Process-Based Numerical Modeling of Total Water Levels, Flooding, and Morphology Changes During Hurricane Impact at Florida Panhandle Beaches
摘要
Low-lying barrier islands around the Florida panhandle in the United States are highly susceptible to storm-induced coastal flooding and erosion. Projected sea level rise (SLR) and storm intensity resulting from climate change will amplify these effects. Predicting these effects accurately will aid in improving decision-making capabilities for coastal communities and military installations near the coast. This study utilizes CSHORE, a very efficient 1D process-based cross-shore model, for assessing flooding and morphological change along barrier island beaches. The model was applied to 71 transects over 70 km centering around Tyndall Airforce Base (TAFB), Florida, assessing total water level (TWL) flooding and morphological change during Hurricane Micheal (2018), and the spatial variability of these effects due to hurricane landfall location.
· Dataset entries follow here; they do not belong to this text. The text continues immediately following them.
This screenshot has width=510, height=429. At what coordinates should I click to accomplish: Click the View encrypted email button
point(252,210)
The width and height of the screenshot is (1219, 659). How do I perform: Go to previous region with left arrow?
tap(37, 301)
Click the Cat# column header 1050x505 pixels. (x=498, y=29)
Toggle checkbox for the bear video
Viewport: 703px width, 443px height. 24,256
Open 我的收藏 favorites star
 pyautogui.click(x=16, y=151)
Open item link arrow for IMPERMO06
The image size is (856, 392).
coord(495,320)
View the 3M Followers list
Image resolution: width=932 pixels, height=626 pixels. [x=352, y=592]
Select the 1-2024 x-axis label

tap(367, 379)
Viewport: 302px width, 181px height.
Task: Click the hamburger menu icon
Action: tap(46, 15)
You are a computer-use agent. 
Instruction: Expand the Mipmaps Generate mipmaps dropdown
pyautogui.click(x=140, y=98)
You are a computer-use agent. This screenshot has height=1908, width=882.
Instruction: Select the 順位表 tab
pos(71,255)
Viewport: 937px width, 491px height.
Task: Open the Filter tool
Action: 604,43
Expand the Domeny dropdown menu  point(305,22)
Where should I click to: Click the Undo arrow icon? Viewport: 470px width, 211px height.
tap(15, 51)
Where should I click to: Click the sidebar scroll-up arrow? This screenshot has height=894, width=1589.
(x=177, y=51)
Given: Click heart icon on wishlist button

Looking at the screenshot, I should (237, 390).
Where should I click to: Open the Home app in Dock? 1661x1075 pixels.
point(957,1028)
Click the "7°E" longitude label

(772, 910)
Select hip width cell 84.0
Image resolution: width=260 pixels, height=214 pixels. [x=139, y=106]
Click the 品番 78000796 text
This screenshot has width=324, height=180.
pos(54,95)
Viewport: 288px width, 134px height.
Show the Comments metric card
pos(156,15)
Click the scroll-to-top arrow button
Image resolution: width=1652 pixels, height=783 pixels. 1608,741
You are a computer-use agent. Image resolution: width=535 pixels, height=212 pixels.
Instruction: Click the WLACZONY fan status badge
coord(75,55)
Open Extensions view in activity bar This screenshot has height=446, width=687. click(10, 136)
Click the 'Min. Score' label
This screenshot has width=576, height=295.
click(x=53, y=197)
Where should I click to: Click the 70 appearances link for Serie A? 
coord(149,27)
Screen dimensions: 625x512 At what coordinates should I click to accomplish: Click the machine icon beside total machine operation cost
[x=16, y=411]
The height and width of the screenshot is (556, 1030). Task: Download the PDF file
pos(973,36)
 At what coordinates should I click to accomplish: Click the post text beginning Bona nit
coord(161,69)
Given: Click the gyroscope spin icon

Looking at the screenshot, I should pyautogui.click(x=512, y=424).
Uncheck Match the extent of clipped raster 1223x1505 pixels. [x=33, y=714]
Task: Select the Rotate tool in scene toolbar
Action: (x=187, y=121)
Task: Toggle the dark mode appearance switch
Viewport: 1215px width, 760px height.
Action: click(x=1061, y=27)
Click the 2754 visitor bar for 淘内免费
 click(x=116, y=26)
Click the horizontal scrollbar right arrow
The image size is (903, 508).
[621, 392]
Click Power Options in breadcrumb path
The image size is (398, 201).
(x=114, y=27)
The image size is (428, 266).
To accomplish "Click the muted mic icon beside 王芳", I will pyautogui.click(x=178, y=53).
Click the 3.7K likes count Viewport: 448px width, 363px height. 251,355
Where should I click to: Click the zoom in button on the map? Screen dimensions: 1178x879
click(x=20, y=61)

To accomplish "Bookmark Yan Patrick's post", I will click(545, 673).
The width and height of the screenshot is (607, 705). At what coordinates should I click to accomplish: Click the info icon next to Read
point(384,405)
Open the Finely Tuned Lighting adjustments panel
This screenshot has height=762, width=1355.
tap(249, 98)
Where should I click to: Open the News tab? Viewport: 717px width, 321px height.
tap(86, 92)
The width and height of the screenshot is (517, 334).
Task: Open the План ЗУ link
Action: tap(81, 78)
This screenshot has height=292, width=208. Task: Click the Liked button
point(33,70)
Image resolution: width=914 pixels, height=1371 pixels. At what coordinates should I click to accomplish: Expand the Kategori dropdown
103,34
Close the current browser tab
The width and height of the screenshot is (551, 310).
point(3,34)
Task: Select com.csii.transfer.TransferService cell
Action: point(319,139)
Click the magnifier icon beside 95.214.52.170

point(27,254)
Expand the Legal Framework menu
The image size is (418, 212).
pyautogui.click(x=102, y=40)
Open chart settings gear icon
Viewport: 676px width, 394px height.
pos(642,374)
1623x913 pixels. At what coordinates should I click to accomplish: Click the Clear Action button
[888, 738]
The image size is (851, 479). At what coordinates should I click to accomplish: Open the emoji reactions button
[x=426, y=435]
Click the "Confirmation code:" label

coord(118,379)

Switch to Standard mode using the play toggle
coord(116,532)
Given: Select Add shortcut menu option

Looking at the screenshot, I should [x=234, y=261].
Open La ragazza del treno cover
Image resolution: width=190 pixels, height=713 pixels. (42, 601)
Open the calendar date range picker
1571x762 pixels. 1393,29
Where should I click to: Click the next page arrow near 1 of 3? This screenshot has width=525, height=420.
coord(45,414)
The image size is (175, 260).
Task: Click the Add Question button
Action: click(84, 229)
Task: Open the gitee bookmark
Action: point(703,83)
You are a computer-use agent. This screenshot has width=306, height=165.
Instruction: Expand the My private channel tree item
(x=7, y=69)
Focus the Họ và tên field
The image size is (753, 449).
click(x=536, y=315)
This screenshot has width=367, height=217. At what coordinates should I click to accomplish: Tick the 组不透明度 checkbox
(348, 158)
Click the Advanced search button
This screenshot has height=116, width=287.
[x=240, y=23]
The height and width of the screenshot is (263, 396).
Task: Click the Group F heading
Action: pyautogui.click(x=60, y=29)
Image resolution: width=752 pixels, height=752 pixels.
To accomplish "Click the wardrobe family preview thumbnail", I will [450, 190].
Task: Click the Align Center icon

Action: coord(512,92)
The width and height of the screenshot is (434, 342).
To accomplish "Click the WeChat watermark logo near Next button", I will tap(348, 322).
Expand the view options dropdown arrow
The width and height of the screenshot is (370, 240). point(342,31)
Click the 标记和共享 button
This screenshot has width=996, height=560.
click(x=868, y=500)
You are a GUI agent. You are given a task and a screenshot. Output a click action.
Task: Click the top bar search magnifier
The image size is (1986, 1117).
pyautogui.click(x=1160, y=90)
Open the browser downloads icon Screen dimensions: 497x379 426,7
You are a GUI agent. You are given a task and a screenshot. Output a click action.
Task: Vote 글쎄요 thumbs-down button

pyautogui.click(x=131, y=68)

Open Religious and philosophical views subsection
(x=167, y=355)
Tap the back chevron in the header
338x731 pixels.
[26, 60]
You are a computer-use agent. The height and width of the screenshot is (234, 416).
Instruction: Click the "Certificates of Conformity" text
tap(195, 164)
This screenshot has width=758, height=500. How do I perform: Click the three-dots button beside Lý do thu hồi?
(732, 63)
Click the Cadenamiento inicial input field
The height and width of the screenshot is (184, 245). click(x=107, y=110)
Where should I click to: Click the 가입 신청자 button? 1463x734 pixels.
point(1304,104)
Model validation generally underpredicted peak water levels compared to measured high-water marks (HWM), however, most HWMs were within one standard deviation of the modeled statistical mean value. Preliminary results of this study showed significant variability of TWL at the shoreline along the 70 km stretch of coast, from 0.83 m Mean Sea Level (MSL) northwest of TAFB, where winds propagated offshore, to 3.38 m MSL southeast of TAFB where winds propagated onshore. Future work includes validating the morphological change outputted from CSHORE using Hurricane Michael forcing conditions, assessing the impact of profile spacing and offshore profile length on model accuracy, and investigating the impact of various SLR scenarios on TWL flooding for TAFB.